EU Chooses Italian Startup Domyn to Train Open AI Model with Over 400 Billion Parameters in 24 Languages

European Commission selects the EUROPA consortium, led by Italian Domyn, to develop the first open-source frontier artificial intelligence model in all official EU languages.
A Bet on Computational Sovereignty
On Friday, June 19, the European Commission chose the EUROPA consortium, led by the Italian startup Domyn, as the winner of the Frontier AI Grand Challenge. The project will receive up to 2.5% of the total computing capacity of EuroHPC supercomputers for one year to train an open-source language model with over 400 billion parameters, developed in the 24 official languages of the European Union.
The initiative was launched in February 2026 by the European Commission in conjunction with EuroHPC, the European supercomputing network, with the stated aim of creating an AI model comparable in scale to the systems of OpenAI, Google, and Anthropic, but under European governance and with source code open to the public. The minimum scale required, 400 billion parameters, places the winning proposal in the same tier as GPT-4o and Llama 4 models.
The Consortium and the Model
The Frontier AI Grand Challenge required efficient architectures capable of operating at the frontier scale. The EUROPA model will utilize Mixture-of-Experts (MoE), a design that allows for parameter scaling without proportional growth in inference cost, the same approach adopted by Meta's Llama 4 family. At the end of the training, the model will be made available as open-source, differentiating it from the closed models of major American labs.

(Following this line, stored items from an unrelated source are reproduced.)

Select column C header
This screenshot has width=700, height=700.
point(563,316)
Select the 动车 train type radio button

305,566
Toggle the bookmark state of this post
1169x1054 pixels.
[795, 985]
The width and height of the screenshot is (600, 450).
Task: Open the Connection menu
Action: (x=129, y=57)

Domyn, based in Milan, leads the consortium. The company competes in a restricted segment of European frontier AI startups, alongside names like Paris-based Mistral AI and Germany's Aleph Alpha. The full composition of the consortium, including research partners and computing infrastructure, has not yet been disclosed by the European Commission.
Why an Italian Startup Leads
The Commission chose a consortium headed by Domyn rather than a university or public institute like the French INRIA or the German DFKI, signaling its desire to build native industrial capability, not just scientific expertise. This is the first time the European Commission directly finances the training of a frontier AI model instead of merely regulating the models produced by others. The distinction matters: regulating is about setting limits on what others do; training is about claiming the right to do so first.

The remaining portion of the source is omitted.